In many ways, mostly legal, it’s certain that more than a few people at Hewlett-Packard now wish the company had never crossed paths with Autonomy.
There must have been a less problematic big data analytics company to acquire, but they didn’t know it at the time. This is the one then-CEO Leo Apotheker, his staff and the board selected in 2011, and lawyers—not to mention residual headaches—have been prevalent ever since.
Litigation between the struggling U.S. IT giant and the former U.K. company’s founders simply doesn’t want to go away. On Oct. 1, Autonomy founder Mike Lynch filed a counter-claim against HP for $150 million in damages over allegations of financial mismanagement the U.S. company made about his software company in 2011.
This follows an April 2015 lawsuit filed by the Palo Alto, Calif.-based corporation against Lynch, which accuses him of misrepresenting the capabilities and the business books of Autonomy. Last June, HP came to a $100 million settlement with a group of shareholders who sued the company for the disastrous deal that they contended cost them billions of dollars of value.
HP, led by Apotheker at the time, spent $11.1 billion for the small, U.K.-based Autonomy company, which positioned itself as having the fastest big data search and analytics software on the market. HP was in the process of transitioning itself to become more of a software and services-oriented vendor from its former market-leading role as one of the world’s top server, storage and printer providers.
Even though some components of Autonomy are being used in some HP products, several sources within HP have told eWEEK that the company has never obtained anywhere near the value it expected to get when it bought the company four years ago.
Shortly after the transaction closed, HP was forced to take an $8 billion charge in its quarterly earnings to cover for what it called “inconsistencies” in the Autonomy books. HP also contended that the sales pipeline wasn’t anywhere near what Lynch and his staff had projected.
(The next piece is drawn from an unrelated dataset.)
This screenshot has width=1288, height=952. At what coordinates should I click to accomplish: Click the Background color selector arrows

In March, HP lodged a claim in London against Lynch and his former colleague Sushovan Hussain for damages of about $5.1 billion over their alleged mismanagement of Autonomy. HP charged that Lynch and Hussain had conducted a systematic and sustained scheme to make Autonomy look like a rapidly growing, pure software company, when in reality it was the opposite.
Lynch apparently has prepared a response to that lawsuit, and on Oct. 2, Reuters reported that he has documents that show HP was made aware of practices at Autonomy in a due diligence report prepared by KPMG.
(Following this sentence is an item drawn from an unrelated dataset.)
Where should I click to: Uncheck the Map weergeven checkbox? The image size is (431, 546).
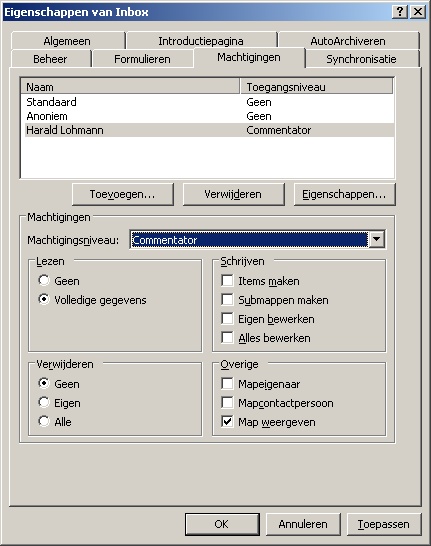pos(227,422)
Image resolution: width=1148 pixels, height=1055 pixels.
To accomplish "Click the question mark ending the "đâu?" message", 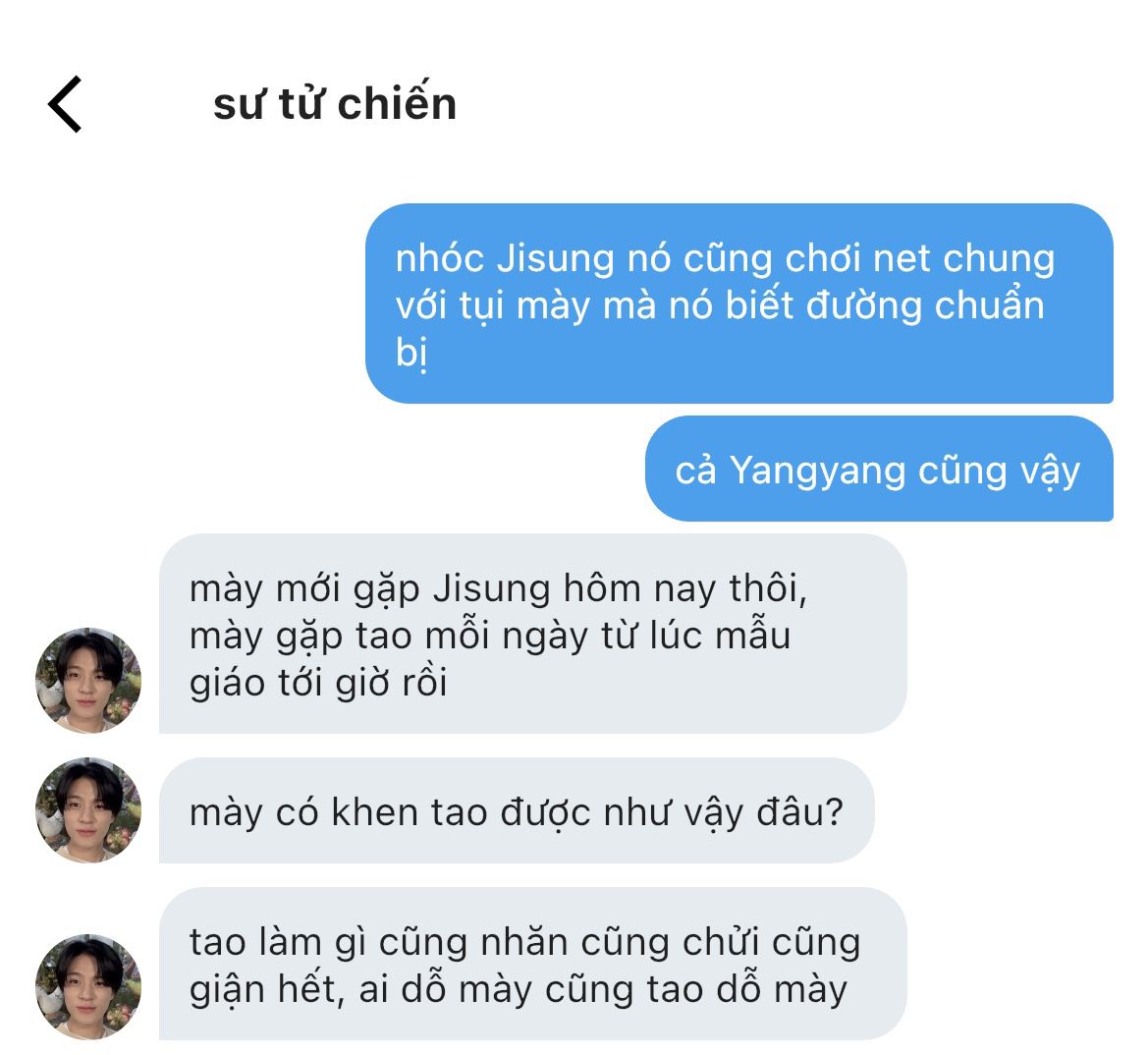I will pyautogui.click(x=835, y=812).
Lynch, commenting to Reuters on the Oct. 1 lawsuit, said HP had made statements that were highly damaging to him and misleading to the stock market, and the company knew, or should have known, these statements were false.
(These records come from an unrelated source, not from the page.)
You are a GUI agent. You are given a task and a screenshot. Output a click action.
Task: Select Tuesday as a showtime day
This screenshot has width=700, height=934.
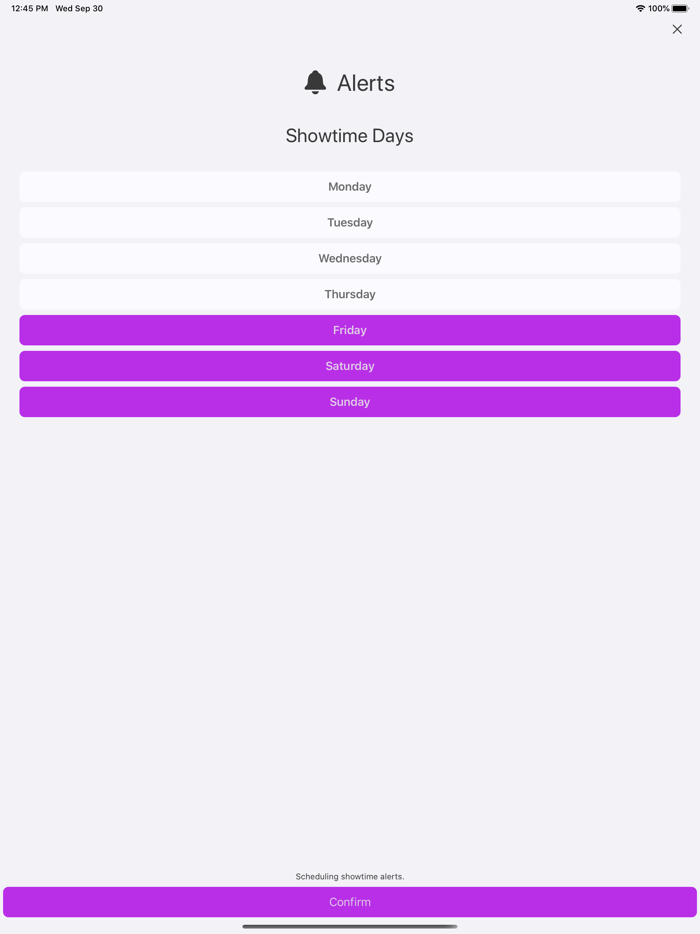(x=350, y=223)
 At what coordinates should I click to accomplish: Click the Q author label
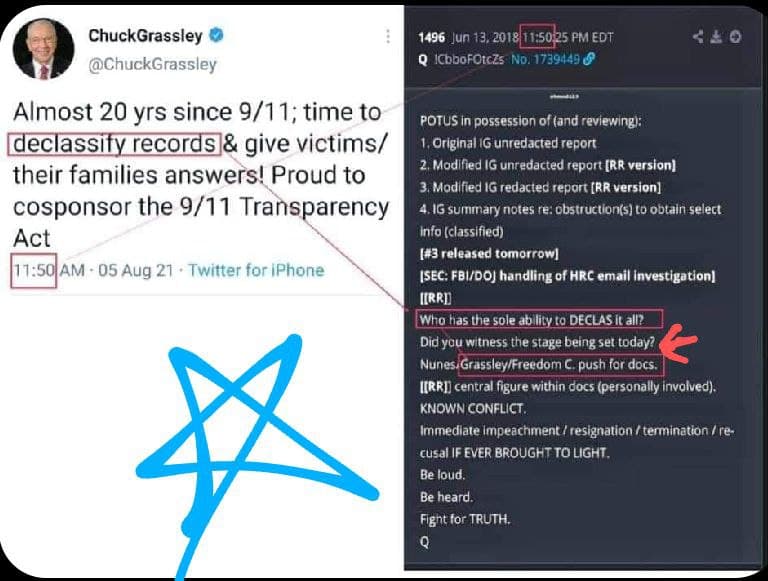point(423,60)
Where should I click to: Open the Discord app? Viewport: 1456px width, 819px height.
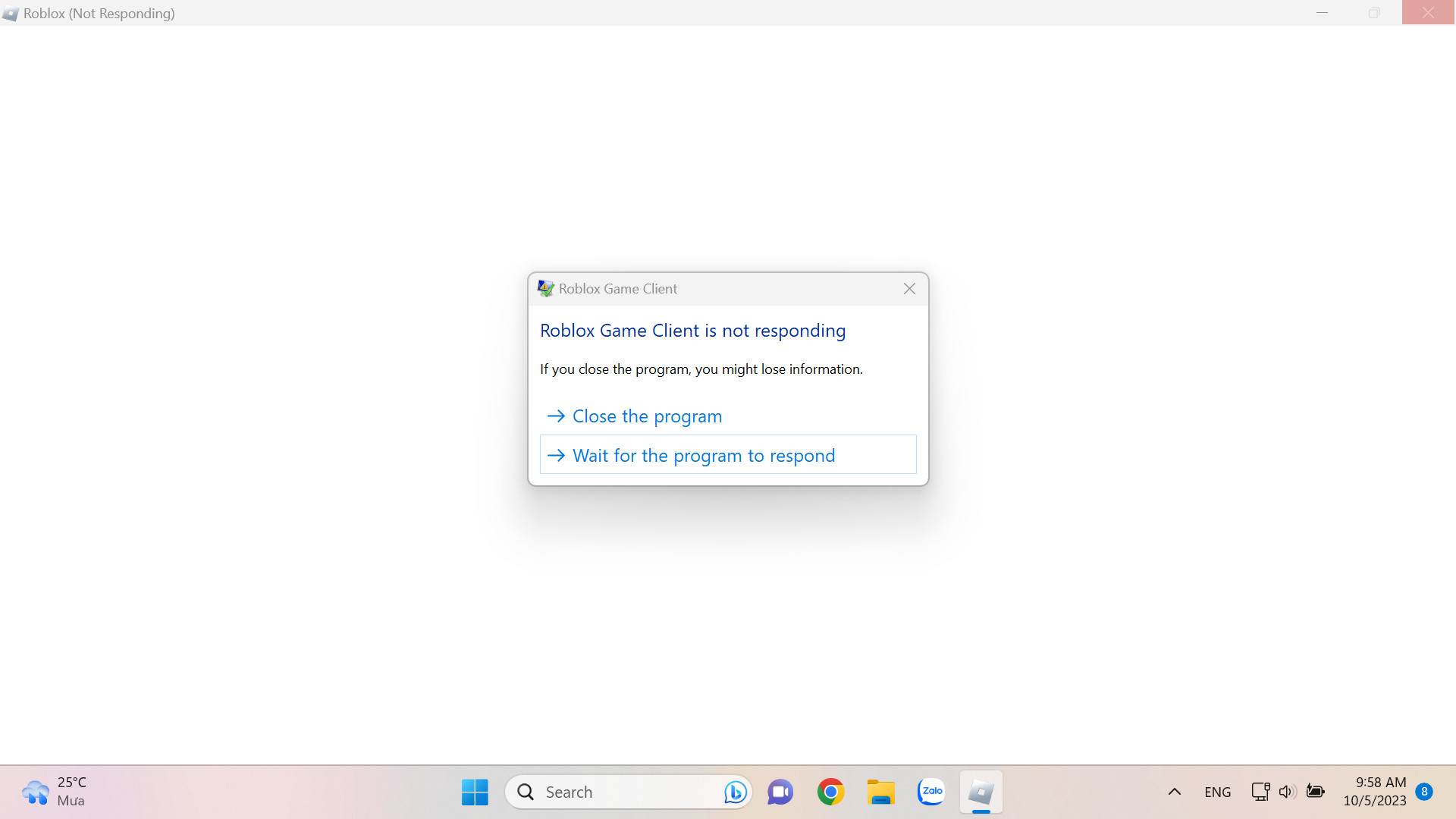click(781, 791)
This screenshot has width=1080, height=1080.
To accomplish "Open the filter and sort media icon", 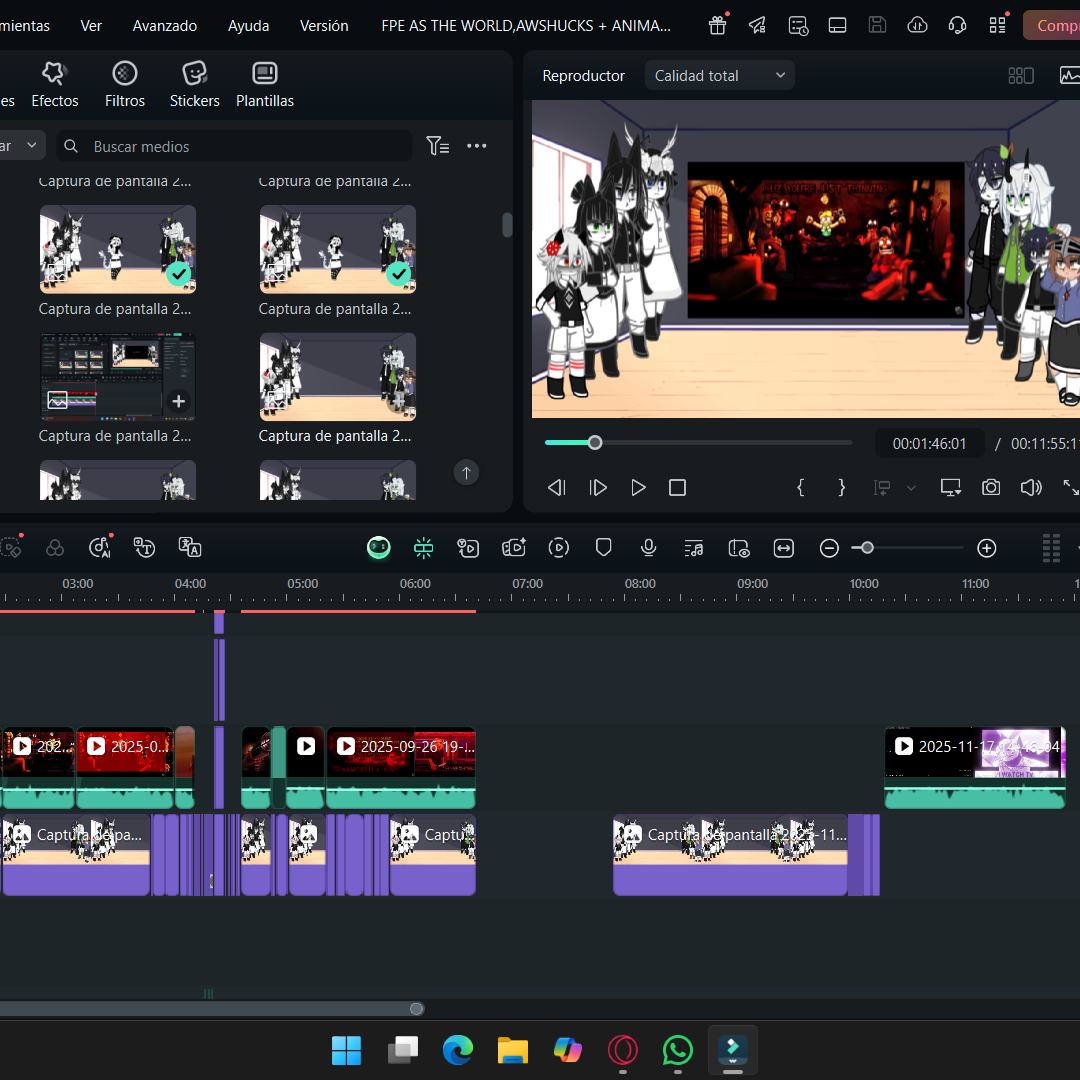I will pyautogui.click(x=437, y=146).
“HP’s own documents, which the court will see, make clear that HP was simply incompetent in its operation of Autonomy, and the acquisition was doomed from the very beginning,” Lynch said.
Lynch said he hoped the claim would result in HP CEO Meg Whitman appearing in court.
“This is about dragging them to be accountable, to actually explain the chaos, the mismanagement and the internal warfare, and then the attempt to cover it up,” he told Reuters.
HP said Lynch’s lawsuit was a “laughable and desperate attempt to divert attention from the $5 billion lawsuit HP has filed and the ongoing criminal investigation.”
“HP anxiously looks forward to the day Lynch and Hussain will be forced to answer for their actions in court,” a spokeswoman told the wire service.